Letters of Reference vs. Personal References
Letters of Reference are letters written about your overall character, personality, skills, and abilities. A person should have 2 Letters of Reference in their Portfolio. Letters may be required by employers, for scholarships, or as part of college or trade school applications. They require more effort on the part of the person you are asking to be a reference, but they are worth asking for because you can use them for a long time and they add character and credibility to your portfolio.
You will need to provide Personal References on most job applications. You will be asked to list the names of (usually) 3 people - not related to you - that the employer can call to ask questions about you.
What do people write in a Letter of Reference?
The content of the letter is left to the person writing it, they will usually write about:
Your personal character
Your motivation and enthusiasm for learning
Your work ethic which includes qualities like punctuality, teamwork, communication skills, professionalism, and other soft skills.
Your relevant technical or career-related skills
Your relevant academic experience
Who to Ask For References:
It is a common courtesy for a person to write a letter of reference when requested to do so, however, no one is obligated to write one for you. It's important to select the right people and to get their permission to use them as references. Choose people who know your strengths and abilities and who will say positive things about you.
If you cannot think of anyone, now is a good time to start working on building positive relationships with potential references.

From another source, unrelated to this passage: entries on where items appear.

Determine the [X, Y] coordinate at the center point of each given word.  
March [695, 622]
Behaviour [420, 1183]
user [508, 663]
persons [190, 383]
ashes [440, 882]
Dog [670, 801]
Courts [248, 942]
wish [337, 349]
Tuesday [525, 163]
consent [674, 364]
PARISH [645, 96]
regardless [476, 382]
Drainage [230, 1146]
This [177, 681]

Who Makes a Good Reference?
A reference is only as good as the person who is writing it. Your parents and/or family members should NOT write letters of reference for you. If, however, you work for a family business, your family member can write the letter, but they should not refer to you as their family member in the letter.
Teachers at Tech
Teachers at home school
Course Instructors (Karate, Piano teacher, etc.)

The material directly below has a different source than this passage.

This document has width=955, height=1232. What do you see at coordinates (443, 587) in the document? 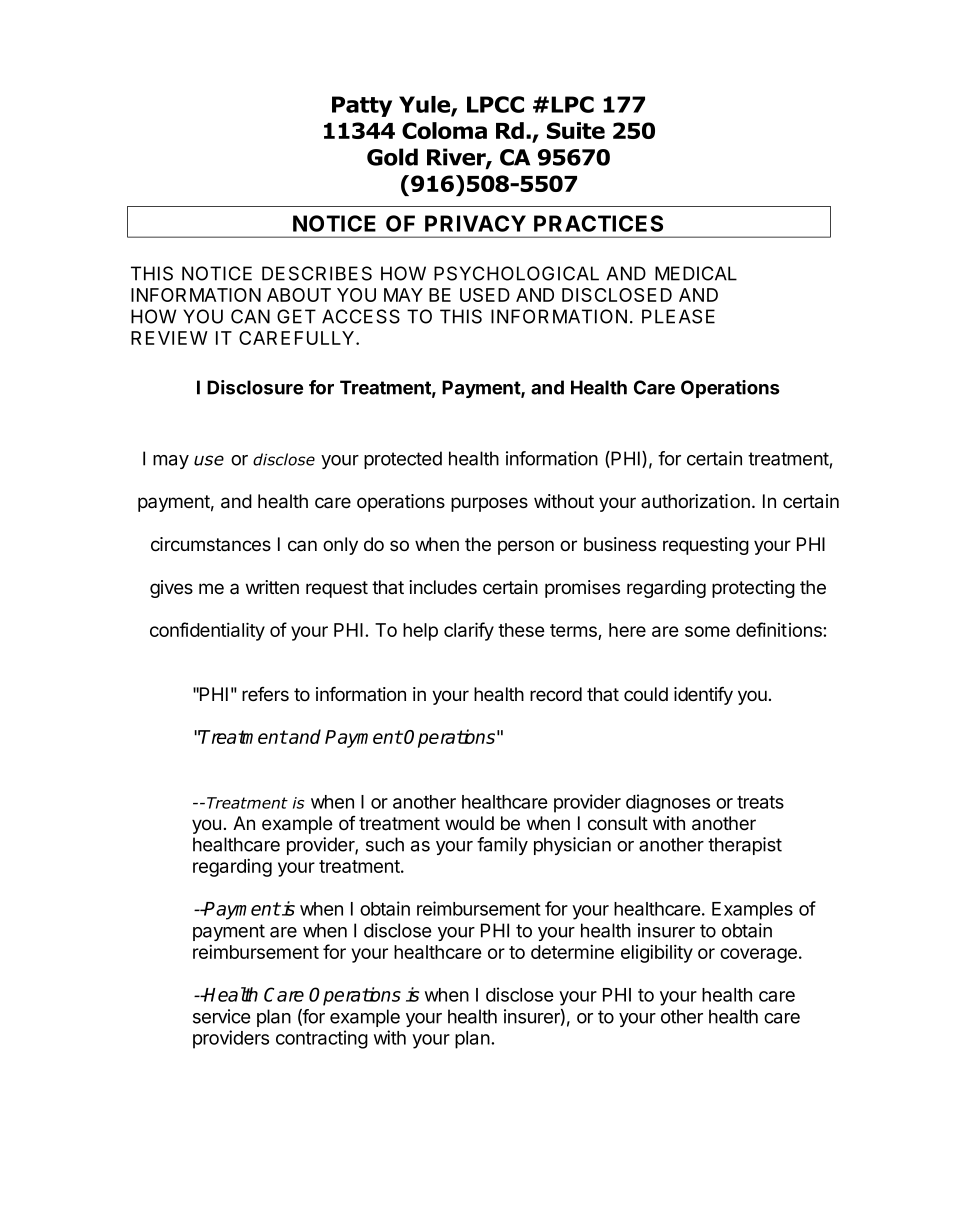
I see `includes` at bounding box center [443, 587].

How to Ask For a Letter of Reference:
You will need to formally ask for a letter—by phone, in writing, or face-to-face—from each person from whom you want a letter of reference.
Use the Letter of Reference Request form and fill it out with your information.
You should explain to the writer that you will include the letter in your portfolio, and they should address it “To Whom It May Concern”.
A letter that is written on letterhead and signed by the person is much more professional than a printed up email.
Ask each writer to complete the letter by a specific date, write this date on the Request form.
Finally, either make arrangements to pick up the letter yourself, or provide a self-addressed, stamped envelope. This courtesy will help ensure that you have your letters on time.
Once you have received a letter, you should thank the writer, either in person or by writing a thank-you note or email.
You can never have too many letters of reference – the more the better.
When leaving a position you should ask for a letter of reference from your manager. As time passes and people move on, it's easy to lose track of previous employers.
If you haven't done so already, it's never too late to go back and ask for letters from previous employers to include in your portfolio.